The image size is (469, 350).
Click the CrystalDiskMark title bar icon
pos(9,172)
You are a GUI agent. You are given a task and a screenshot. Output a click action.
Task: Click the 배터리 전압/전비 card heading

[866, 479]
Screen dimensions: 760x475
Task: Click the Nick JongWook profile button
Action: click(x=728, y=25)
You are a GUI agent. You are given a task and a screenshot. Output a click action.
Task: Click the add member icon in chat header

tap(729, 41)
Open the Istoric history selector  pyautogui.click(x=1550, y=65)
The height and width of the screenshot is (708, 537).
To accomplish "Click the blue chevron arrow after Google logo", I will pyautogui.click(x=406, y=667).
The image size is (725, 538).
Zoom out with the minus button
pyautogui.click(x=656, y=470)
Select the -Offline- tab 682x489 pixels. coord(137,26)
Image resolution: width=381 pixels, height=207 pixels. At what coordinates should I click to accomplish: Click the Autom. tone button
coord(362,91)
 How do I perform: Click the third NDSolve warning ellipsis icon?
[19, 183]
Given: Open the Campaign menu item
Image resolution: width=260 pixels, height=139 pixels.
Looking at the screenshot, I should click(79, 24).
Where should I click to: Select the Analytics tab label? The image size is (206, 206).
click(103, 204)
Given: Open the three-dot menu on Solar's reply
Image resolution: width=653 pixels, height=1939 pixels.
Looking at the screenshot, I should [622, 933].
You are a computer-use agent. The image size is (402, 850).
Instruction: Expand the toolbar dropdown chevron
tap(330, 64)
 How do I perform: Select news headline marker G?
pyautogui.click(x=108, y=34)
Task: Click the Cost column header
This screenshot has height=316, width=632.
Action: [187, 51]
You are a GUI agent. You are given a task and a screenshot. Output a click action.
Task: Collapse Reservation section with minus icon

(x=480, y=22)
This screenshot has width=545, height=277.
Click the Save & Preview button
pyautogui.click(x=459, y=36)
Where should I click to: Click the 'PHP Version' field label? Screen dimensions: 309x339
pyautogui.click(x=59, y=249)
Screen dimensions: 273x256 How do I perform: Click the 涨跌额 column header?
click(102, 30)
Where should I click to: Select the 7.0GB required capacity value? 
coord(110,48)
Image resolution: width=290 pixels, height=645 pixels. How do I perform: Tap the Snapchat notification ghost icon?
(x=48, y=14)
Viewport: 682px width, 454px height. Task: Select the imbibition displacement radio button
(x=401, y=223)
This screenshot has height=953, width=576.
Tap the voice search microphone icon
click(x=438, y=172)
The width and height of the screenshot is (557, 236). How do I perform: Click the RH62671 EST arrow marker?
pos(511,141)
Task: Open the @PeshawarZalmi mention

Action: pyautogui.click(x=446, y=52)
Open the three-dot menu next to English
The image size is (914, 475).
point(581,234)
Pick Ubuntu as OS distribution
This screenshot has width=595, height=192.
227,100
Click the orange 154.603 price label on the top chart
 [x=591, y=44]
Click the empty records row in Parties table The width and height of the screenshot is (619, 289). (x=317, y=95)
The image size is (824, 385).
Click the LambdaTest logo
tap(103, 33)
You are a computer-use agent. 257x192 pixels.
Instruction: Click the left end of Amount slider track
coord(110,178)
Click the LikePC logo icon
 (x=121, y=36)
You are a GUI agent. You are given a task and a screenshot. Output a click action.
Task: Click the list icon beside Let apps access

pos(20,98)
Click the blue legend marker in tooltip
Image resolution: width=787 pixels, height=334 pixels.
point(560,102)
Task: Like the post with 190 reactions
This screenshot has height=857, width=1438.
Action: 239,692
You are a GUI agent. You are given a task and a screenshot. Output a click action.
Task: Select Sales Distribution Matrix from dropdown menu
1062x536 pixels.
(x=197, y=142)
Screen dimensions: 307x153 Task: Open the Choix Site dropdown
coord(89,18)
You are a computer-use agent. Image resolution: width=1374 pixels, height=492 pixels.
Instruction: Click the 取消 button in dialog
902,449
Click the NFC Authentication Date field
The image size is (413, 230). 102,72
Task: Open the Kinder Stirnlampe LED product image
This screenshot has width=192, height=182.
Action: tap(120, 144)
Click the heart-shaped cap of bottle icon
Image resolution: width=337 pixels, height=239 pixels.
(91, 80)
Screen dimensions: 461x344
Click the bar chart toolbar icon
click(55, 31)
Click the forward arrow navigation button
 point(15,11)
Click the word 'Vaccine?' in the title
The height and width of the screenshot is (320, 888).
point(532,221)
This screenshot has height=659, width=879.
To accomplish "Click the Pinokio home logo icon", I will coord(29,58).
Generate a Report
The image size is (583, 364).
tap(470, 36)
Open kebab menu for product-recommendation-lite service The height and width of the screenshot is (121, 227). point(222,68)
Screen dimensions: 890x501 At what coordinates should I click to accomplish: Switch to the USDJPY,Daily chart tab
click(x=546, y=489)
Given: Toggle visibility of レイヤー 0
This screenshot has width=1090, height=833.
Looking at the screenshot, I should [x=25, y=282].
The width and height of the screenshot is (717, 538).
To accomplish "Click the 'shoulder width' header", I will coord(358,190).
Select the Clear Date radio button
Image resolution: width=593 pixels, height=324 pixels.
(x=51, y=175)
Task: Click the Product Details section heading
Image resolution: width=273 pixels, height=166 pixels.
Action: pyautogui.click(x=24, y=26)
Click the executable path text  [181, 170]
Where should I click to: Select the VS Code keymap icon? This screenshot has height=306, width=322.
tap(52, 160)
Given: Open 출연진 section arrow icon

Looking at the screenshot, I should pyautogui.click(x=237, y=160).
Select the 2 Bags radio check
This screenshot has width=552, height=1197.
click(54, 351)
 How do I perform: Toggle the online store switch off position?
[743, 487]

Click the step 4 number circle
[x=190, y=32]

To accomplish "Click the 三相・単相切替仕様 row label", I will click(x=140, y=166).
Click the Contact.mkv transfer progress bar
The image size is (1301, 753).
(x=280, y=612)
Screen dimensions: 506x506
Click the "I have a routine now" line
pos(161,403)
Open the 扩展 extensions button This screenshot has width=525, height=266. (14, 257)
§
> [EXERCISE GOAL] Among the records, find the lines that contain "will" and copy each of them.

> [REPLY]
To accomplish "Click the blue chevron arrow after Google logo", I will pyautogui.click(x=406, y=667).
To accomplish "Click the Pinokio home logo icon", I will coord(29,58).
To accomplish "Click the 'shoulder width' header", I will coord(358,190).
To accomplish "Click the 三相・単相切替仕様 row label", I will click(x=140, y=166).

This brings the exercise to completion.